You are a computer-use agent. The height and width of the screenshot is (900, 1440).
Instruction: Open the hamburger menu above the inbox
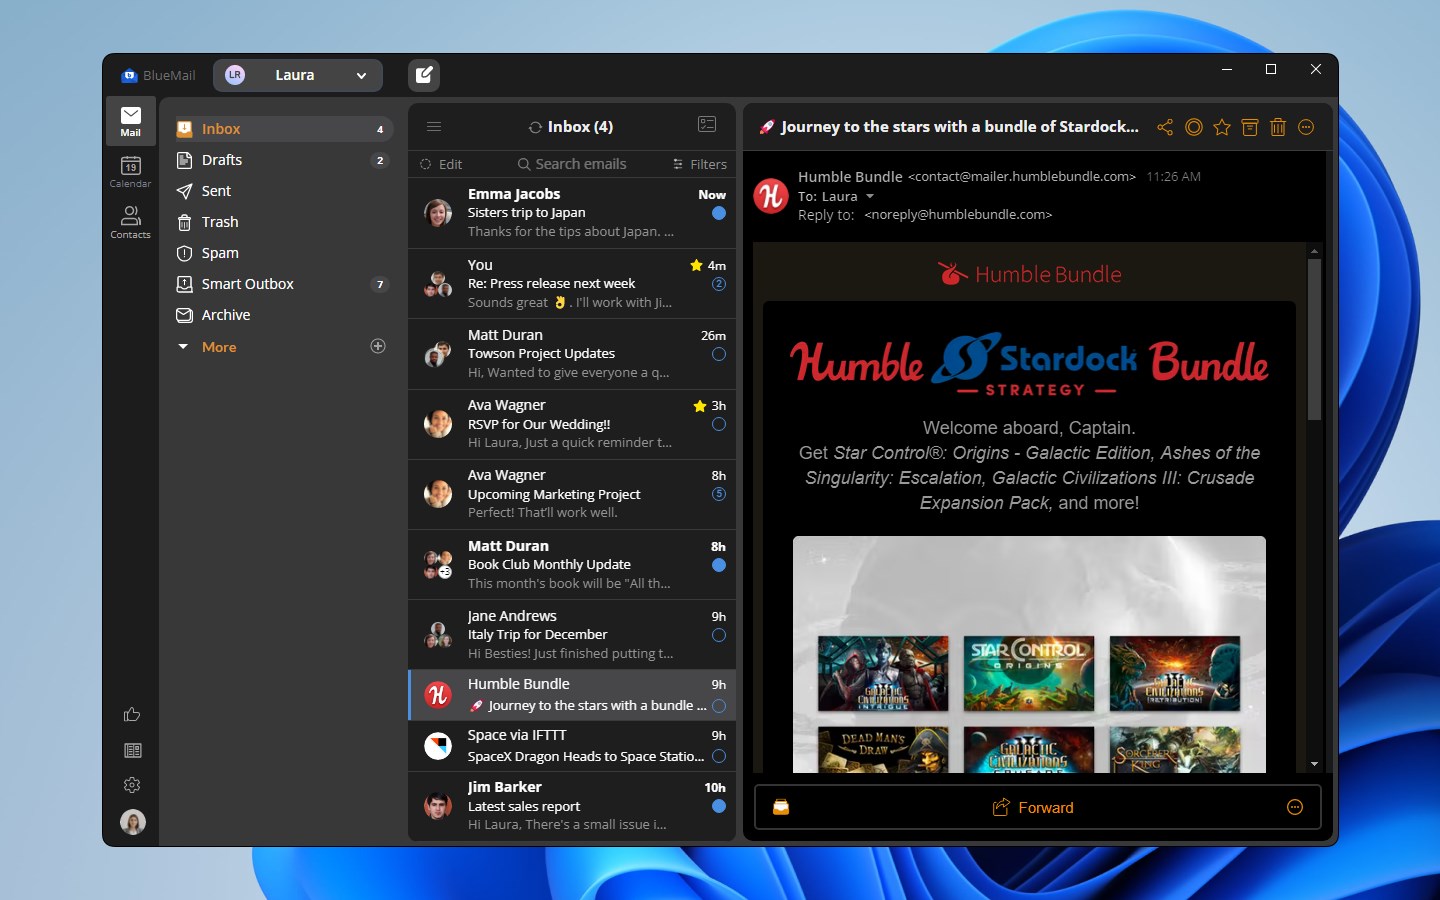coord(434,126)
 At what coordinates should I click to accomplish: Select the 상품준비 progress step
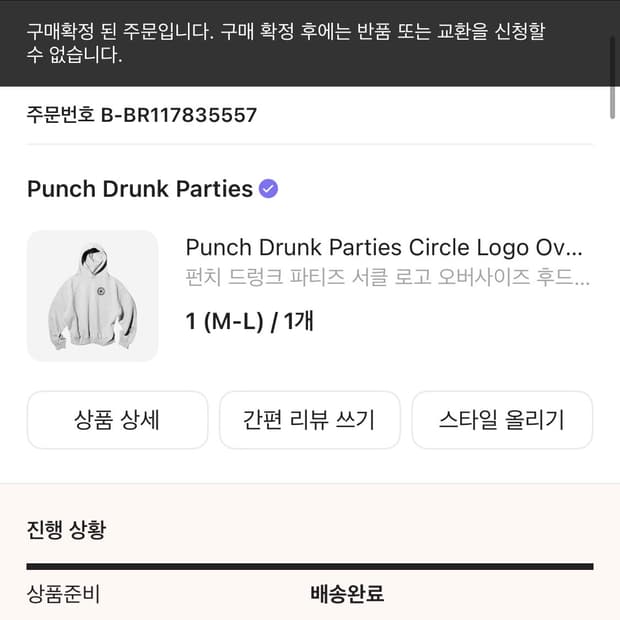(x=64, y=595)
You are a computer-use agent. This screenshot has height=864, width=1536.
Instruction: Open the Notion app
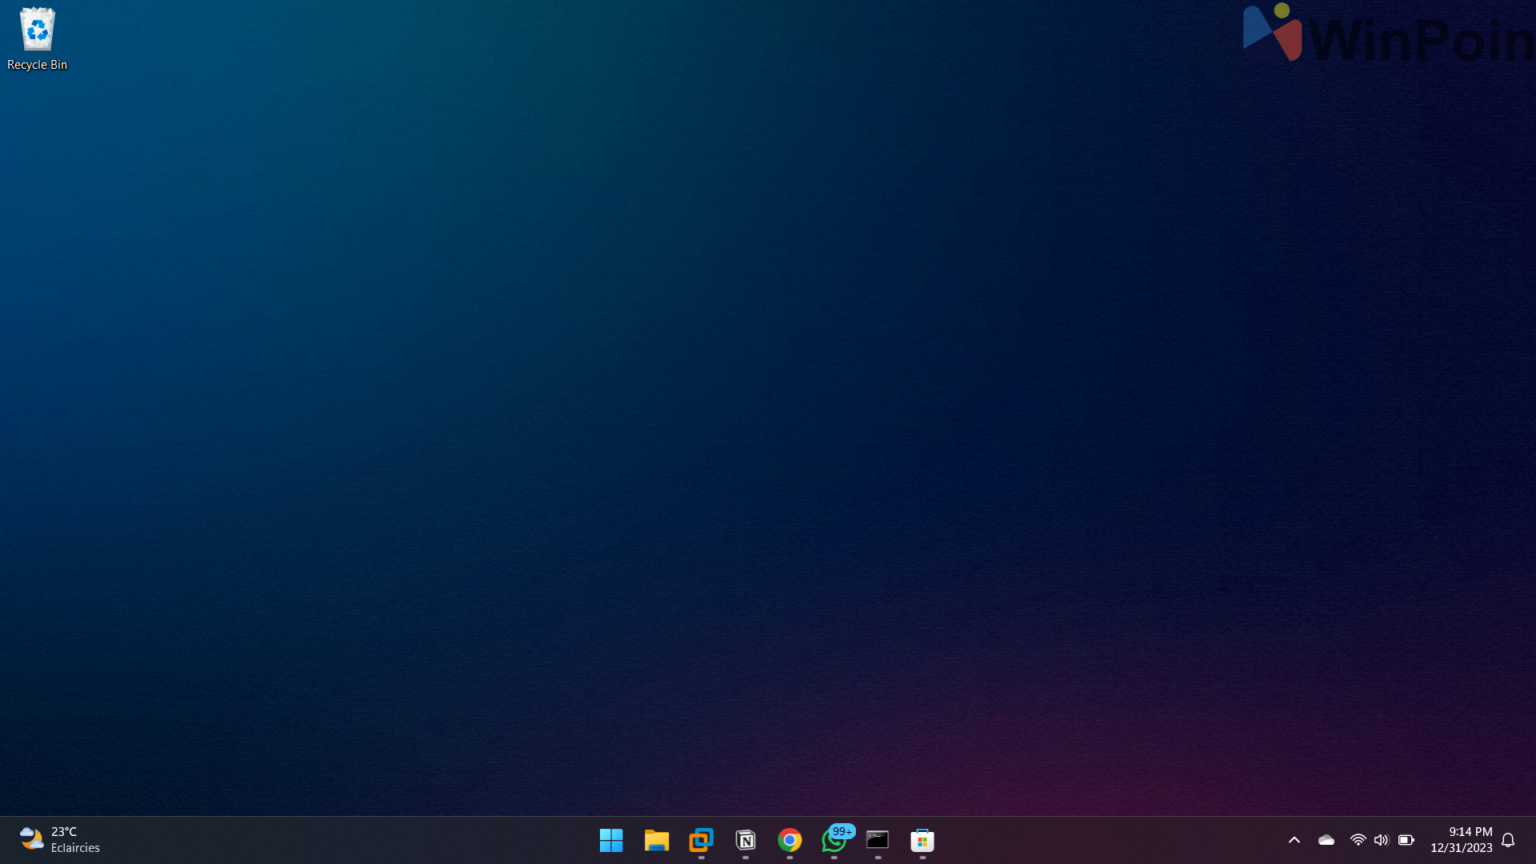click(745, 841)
...
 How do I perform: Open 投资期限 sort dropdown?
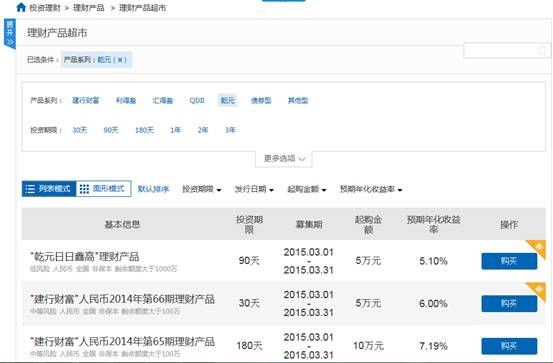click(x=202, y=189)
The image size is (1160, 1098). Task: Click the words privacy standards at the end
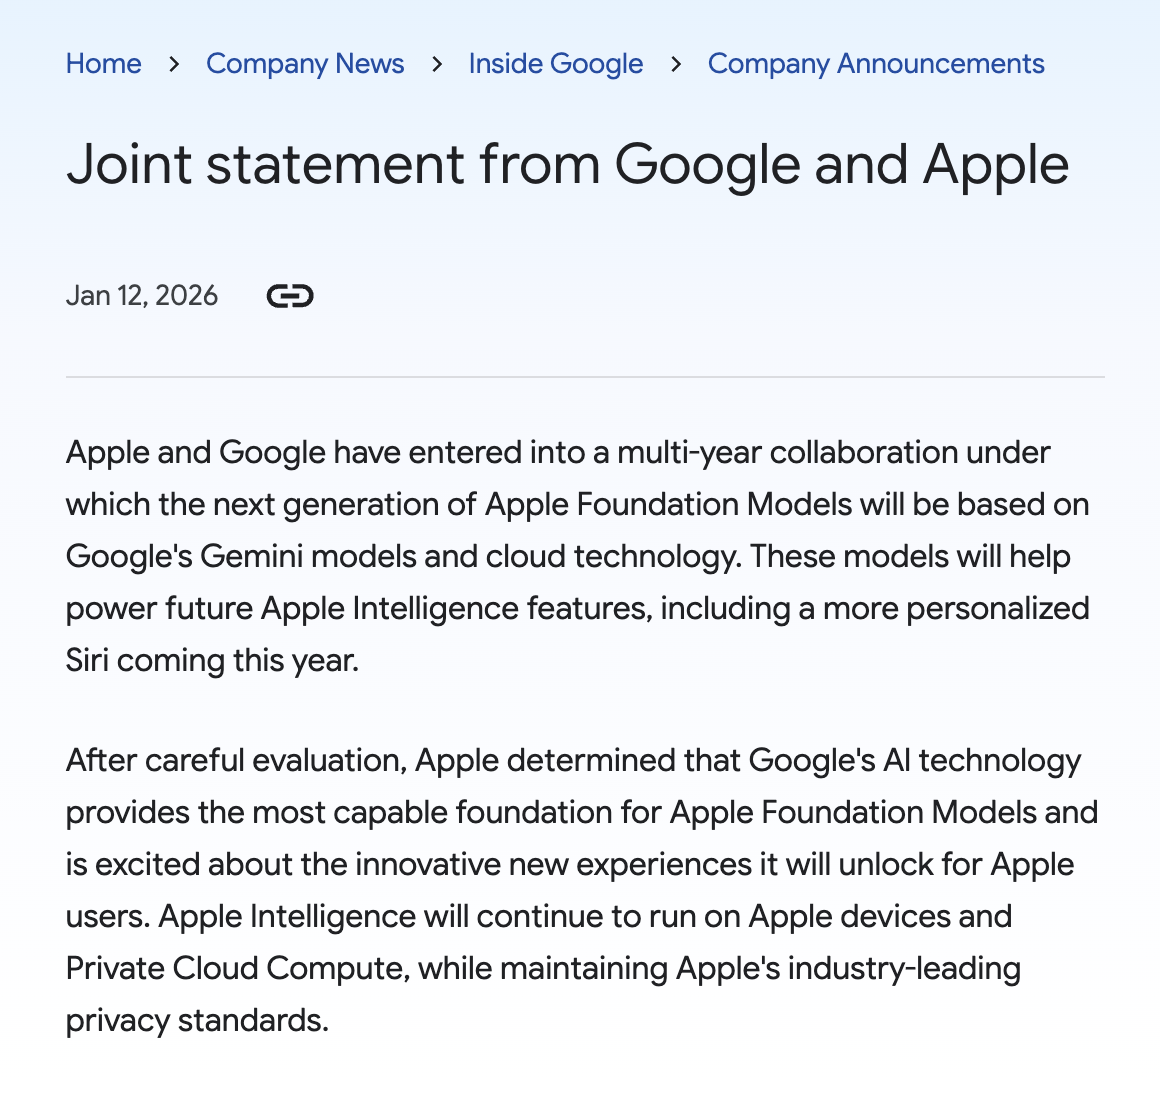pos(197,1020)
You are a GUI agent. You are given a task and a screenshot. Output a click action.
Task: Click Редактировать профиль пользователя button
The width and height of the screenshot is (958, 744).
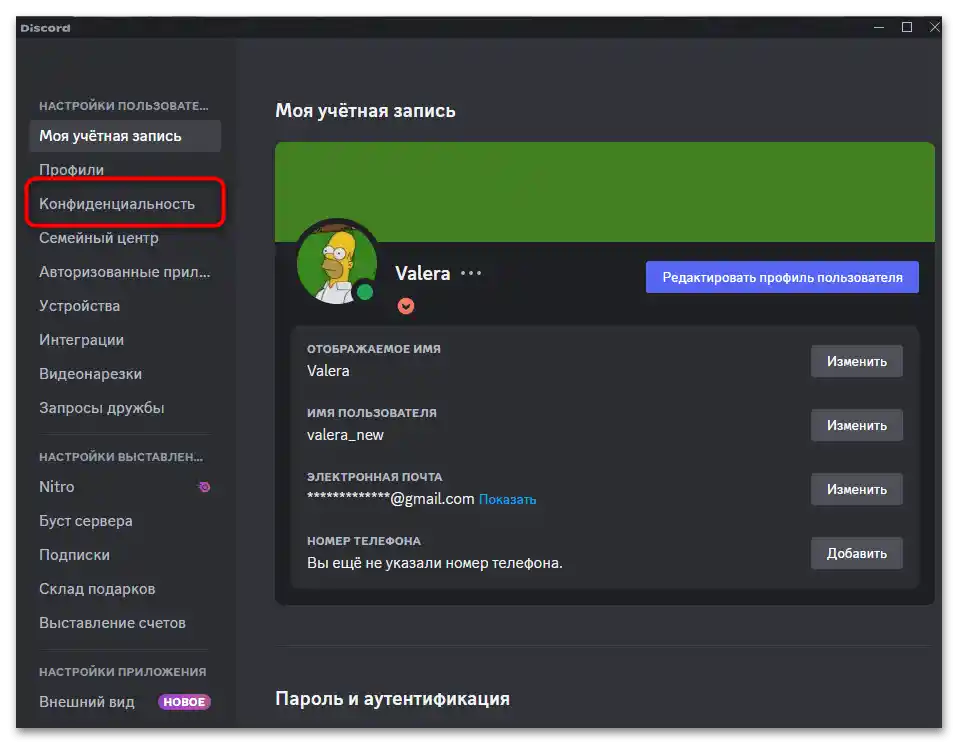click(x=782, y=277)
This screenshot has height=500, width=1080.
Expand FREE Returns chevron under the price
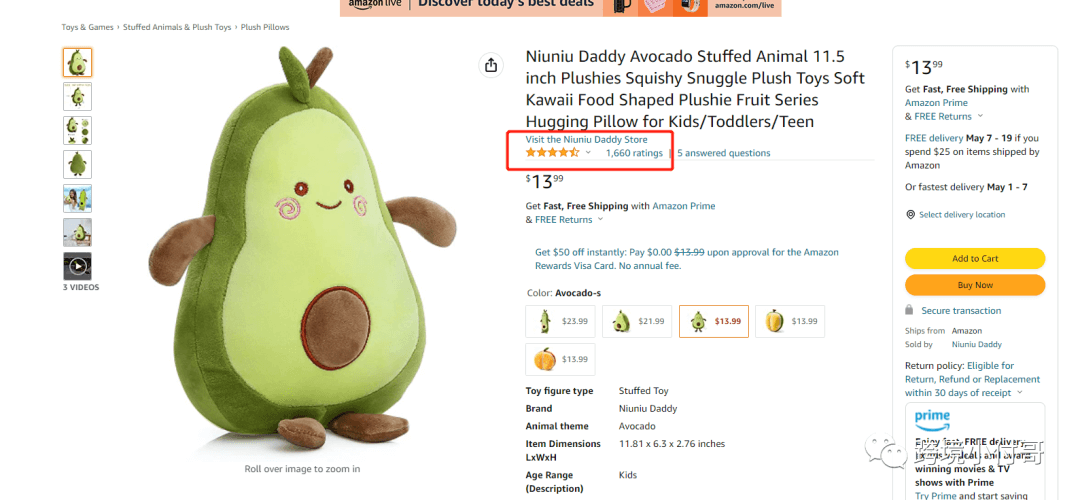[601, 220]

**WHAT YOU HAVE TO DO**
Reproduce the material word for word, starting at the line containing "You are a computer-use agent. The" and ending at the line containing "click(745, 841)", with both of those lines included. Leave the pictures out.

**RESULT FOR THIS TASK**
You are a computer-use agent. The height and width of the screenshot is (900, 1440).
Instruction: Open the hamburger menu above the inbox
coord(434,126)
 At what coordinates should I click to accomplish: Select the 상품준비 progress step
(x=64, y=595)
You are a computer-use agent. This screenshot has height=864, width=1536.
Instruction: Open the Notion app
click(745, 841)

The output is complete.